# Objective:
Copy the rows below, putting "Expense Breakdown" wherever "Cost Breakdown" appears and keeping everything else the same.
..............................
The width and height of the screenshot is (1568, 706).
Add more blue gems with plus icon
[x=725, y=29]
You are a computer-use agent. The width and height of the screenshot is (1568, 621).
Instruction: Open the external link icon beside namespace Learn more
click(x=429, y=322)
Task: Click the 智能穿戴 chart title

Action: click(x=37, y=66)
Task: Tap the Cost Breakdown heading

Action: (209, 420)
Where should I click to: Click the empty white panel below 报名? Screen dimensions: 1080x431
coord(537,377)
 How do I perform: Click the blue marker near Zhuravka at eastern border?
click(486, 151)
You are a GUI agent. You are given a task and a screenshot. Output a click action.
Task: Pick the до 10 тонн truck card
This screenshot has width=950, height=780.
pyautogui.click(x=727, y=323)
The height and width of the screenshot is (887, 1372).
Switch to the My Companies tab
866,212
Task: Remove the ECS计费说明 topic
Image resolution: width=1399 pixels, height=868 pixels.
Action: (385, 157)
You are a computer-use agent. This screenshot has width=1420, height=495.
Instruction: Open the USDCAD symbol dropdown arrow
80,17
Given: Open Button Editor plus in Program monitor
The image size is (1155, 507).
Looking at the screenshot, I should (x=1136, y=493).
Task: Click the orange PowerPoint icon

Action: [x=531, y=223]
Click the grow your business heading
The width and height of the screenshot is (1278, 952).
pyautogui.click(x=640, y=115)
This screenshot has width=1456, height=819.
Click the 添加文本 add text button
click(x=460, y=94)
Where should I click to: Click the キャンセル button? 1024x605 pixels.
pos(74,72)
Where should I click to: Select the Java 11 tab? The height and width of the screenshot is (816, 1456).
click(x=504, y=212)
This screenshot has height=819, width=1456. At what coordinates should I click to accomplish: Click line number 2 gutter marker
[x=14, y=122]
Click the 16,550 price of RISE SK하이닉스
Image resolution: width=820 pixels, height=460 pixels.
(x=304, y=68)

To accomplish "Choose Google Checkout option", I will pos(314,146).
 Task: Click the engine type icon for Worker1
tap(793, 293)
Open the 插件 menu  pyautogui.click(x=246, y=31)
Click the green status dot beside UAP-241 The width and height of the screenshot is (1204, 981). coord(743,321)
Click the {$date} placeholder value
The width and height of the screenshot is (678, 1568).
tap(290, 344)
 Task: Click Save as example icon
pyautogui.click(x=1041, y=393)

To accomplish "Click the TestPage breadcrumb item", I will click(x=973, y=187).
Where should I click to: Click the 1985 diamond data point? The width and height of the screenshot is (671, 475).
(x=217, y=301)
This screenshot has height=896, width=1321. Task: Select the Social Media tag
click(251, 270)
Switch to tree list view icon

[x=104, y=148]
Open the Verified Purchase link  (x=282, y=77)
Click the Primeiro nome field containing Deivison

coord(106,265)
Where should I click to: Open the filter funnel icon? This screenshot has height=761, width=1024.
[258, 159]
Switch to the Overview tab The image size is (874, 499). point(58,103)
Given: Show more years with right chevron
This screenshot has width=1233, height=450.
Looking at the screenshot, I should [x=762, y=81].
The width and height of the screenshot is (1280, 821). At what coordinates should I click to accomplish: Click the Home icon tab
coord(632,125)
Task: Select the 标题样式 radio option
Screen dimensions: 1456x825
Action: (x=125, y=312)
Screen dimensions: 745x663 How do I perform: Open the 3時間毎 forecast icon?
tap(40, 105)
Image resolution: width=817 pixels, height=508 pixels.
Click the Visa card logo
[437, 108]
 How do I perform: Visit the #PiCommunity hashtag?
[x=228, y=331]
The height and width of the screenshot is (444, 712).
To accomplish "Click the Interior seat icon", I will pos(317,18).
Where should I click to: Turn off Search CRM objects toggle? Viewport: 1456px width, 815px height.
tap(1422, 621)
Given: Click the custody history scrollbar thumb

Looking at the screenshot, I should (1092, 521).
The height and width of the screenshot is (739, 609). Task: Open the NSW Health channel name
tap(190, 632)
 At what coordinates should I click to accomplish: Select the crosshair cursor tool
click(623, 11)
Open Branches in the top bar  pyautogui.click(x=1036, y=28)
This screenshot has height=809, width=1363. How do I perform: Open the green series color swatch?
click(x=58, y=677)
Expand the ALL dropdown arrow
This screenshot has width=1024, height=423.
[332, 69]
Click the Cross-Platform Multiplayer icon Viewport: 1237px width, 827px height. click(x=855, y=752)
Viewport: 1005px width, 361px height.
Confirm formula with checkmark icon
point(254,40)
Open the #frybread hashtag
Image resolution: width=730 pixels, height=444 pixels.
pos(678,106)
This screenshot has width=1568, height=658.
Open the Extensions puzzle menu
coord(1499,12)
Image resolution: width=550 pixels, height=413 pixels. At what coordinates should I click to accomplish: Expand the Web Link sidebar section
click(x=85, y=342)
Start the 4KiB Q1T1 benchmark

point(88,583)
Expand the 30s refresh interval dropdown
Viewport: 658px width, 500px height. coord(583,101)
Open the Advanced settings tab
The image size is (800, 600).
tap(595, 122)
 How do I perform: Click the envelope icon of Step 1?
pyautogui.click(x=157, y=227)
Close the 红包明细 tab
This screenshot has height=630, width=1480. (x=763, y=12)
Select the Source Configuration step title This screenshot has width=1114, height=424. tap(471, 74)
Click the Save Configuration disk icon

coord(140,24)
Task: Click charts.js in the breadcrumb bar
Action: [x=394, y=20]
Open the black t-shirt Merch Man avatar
..............................
# Solution to the problem:
The width and height of the screenshot is (1568, 706).
Add more blue gems with plus icon
[x=725, y=29]
You are a computer-use agent. The width and height of the screenshot is (1568, 621).
Instruction: Open the external link icon beside namespace Learn more
click(x=429, y=322)
Task: Click the 智能穿戴 chart title

Action: click(x=37, y=66)
Task: Tap the Expense Breakdown heading

Action: (209, 420)
Where should I click to: Click the empty white panel below 报名? Screen dimensions: 1080x431
coord(537,377)
 How do I perform: Click the blue marker near Zhuravka at eastern border?
click(486, 151)
You are a GUI agent. You are given a task and a screenshot. Output a click action.
Task: Pick the до 10 тонн truck card
This screenshot has width=950, height=780.
pyautogui.click(x=727, y=323)
The height and width of the screenshot is (887, 1372).
Switch to the My Companies tab
866,212
Task: Remove the ECS计费说明 topic
Image resolution: width=1399 pixels, height=868 pixels.
Action: (385, 157)
You are a computer-use agent. This screenshot has width=1420, height=495.
Instruction: Open the USDCAD symbol dropdown arrow
80,17
Given: Open Button Editor plus in Program monitor
The image size is (1155, 507).
Looking at the screenshot, I should (x=1136, y=493).
Task: Click the orange PowerPoint icon

Action: [x=531, y=223]
Click the grow your business heading
The width and height of the screenshot is (1278, 952).
pyautogui.click(x=640, y=115)
This screenshot has width=1456, height=819.
Click the 添加文本 add text button
click(x=460, y=94)
Where should I click to: Click the キャンセル button? 1024x605 pixels.
pos(74,72)
Where should I click to: Select the Java 11 tab? The height and width of the screenshot is (816, 1456).
click(x=504, y=212)
This screenshot has height=819, width=1456. At what coordinates should I click to accomplish: Click line number 2 gutter marker
[x=14, y=122]
Click the 16,550 price of RISE SK하이닉스
Image resolution: width=820 pixels, height=460 pixels.
(x=304, y=68)

To accomplish "Choose Google Checkout option", I will pos(314,146).
 Task: Click the engine type icon for Worker1
tap(793, 293)
Open the 插件 menu  pyautogui.click(x=246, y=31)
Click the green status dot beside UAP-241 The width and height of the screenshot is (1204, 981). coord(743,321)
Click the {$date} placeholder value
The width and height of the screenshot is (678, 1568).
tap(290, 344)
 Task: Click Save as example icon
pyautogui.click(x=1041, y=393)

To accomplish "Click the TestPage breadcrumb item", I will click(x=973, y=187).
Where should I click to: Click the 1985 diamond data point? The width and height of the screenshot is (671, 475).
(x=217, y=301)
This screenshot has height=896, width=1321. Task: Select the Social Media tag
click(251, 270)
Switch to tree list view icon

[x=104, y=148]
Open the Verified Purchase link  (x=282, y=77)
Click the Primeiro nome field containing Deivison

coord(106,265)
Where should I click to: Open the filter funnel icon? This screenshot has height=761, width=1024.
[258, 159]
Switch to the Overview tab The image size is (874, 499). point(58,103)
Given: Show more years with right chevron
This screenshot has width=1233, height=450.
Looking at the screenshot, I should [x=762, y=81].
The width and height of the screenshot is (1280, 821). At what coordinates should I click to accomplish: Click the Home icon tab
coord(632,125)
Task: Select the 标题样式 radio option
Screen dimensions: 1456x825
Action: (x=125, y=312)
Screen dimensions: 745x663 How do I perform: Open the 3時間毎 forecast icon?
tap(40, 105)
Image resolution: width=817 pixels, height=508 pixels.
Click the Visa card logo
[437, 108]
 How do I perform: Visit the #PiCommunity hashtag?
[x=228, y=331]
The height and width of the screenshot is (444, 712).
To accomplish "Click the Interior seat icon", I will pos(317,18).
Where should I click to: Turn off Search CRM objects toggle? Viewport: 1456px width, 815px height.
tap(1422, 621)
Given: Click the custody history scrollbar thumb

Looking at the screenshot, I should (1092, 521).
The height and width of the screenshot is (739, 609). Task: Open the NSW Health channel name
tap(190, 632)
 At what coordinates should I click to accomplish: Select the crosshair cursor tool
click(623, 11)
Open Branches in the top bar  pyautogui.click(x=1036, y=28)
This screenshot has height=809, width=1363. How do I perform: Open the green series color swatch?
click(x=58, y=677)
Expand the ALL dropdown arrow
This screenshot has width=1024, height=423.
[332, 69]
Click the Cross-Platform Multiplayer icon Viewport: 1237px width, 827px height. click(x=855, y=752)
Viewport: 1005px width, 361px height.
Confirm formula with checkmark icon
point(254,40)
Open the #frybread hashtag
Image resolution: width=730 pixels, height=444 pixels.
pos(678,106)
This screenshot has width=1568, height=658.
Open the Extensions puzzle menu
coord(1499,12)
Image resolution: width=550 pixels, height=413 pixels. At what coordinates should I click to accomplish: Expand the Web Link sidebar section
click(x=85, y=342)
Start the 4KiB Q1T1 benchmark

point(88,583)
Expand the 30s refresh interval dropdown
Viewport: 658px width, 500px height. coord(583,101)
Open the Advanced settings tab
The image size is (800, 600).
tap(595, 122)
 How do I perform: Click the envelope icon of Step 1?
pyautogui.click(x=157, y=227)
Close the 红包明细 tab
This screenshot has height=630, width=1480. (x=763, y=12)
Select the Source Configuration step title This screenshot has width=1114, height=424. tap(471, 74)
Click the Save Configuration disk icon

coord(140,24)
Task: Click charts.js in the breadcrumb bar
Action: [x=394, y=20]
Open the black t-shirt Merch Man avatar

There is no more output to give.